Tuesday, March 17, 2009

RIFLING PARADISE by Jem Poster Receives Rave Kirkus Review


Rifling Paradise, the new historical fiction novel by master storyteller and author of Courting Shadows Jem Poster, just received a lovely review from Kirkus:
A dubious character experiences a shattering change of heart during his specimen-collecting expedition to Australia, in a vivid historical novel by a renowned British poet.

Blamed for the suicide of a young boy and hounded out of his home by a mob, Charles Redbourne, the well-born but spendthrift hero of Poster's second work of fiction (Courting Shadows, 2008), is something of a lost soul in search of redemption.
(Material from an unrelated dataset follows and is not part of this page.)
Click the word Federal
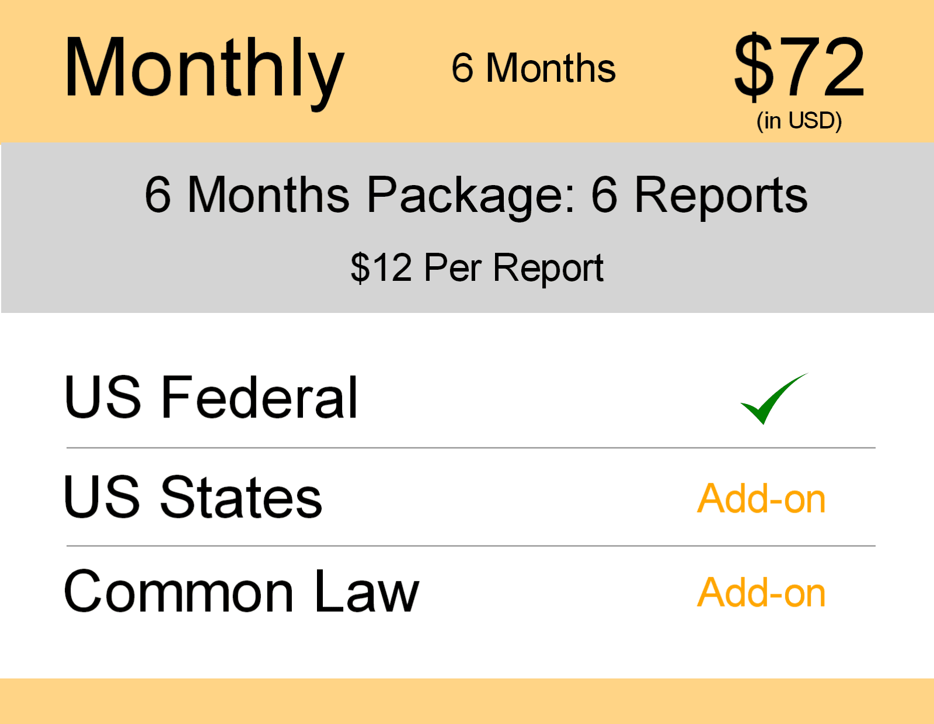Image resolution: width=934 pixels, height=724 pixels. (259, 398)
And he will find it at the end of the nightmarish trip he makes to the Antipodes, escaping his past while pursuing his inclination to become a naturalist. Although his host in Sydney, Edward Vane, offers hospitality, he too is a questionable figure, whose relationship with his headstrong, artistic daughter Eleanor seems violent, possibly abusive. Despite his earlier interest in boys, Redbourne is drawn to Eleanor, whose attunement to the land, its spirit and wildlife argues for a sustainable, noninterventionist relationship, unlike Redbourne's, whose specimen-hunting is done with a gun. Matters become more polarized when Redbourne leaves on his expedition into the hinterland, in the company of brutal Bullen and a half-aboriginal boy, Billy. Trapped between Bullen's cruelty and Billy's ancestral sensitivity, Redbourne barely survives and returns a different man. Poster's storytelling is notably fresh and pacey, and his characters have definition, even if they are often emblematic. Redbourne and Eleanor will leave Australia together, but their future is far from certain. Edgy, intense and engrossing work that delivers lessons astutely."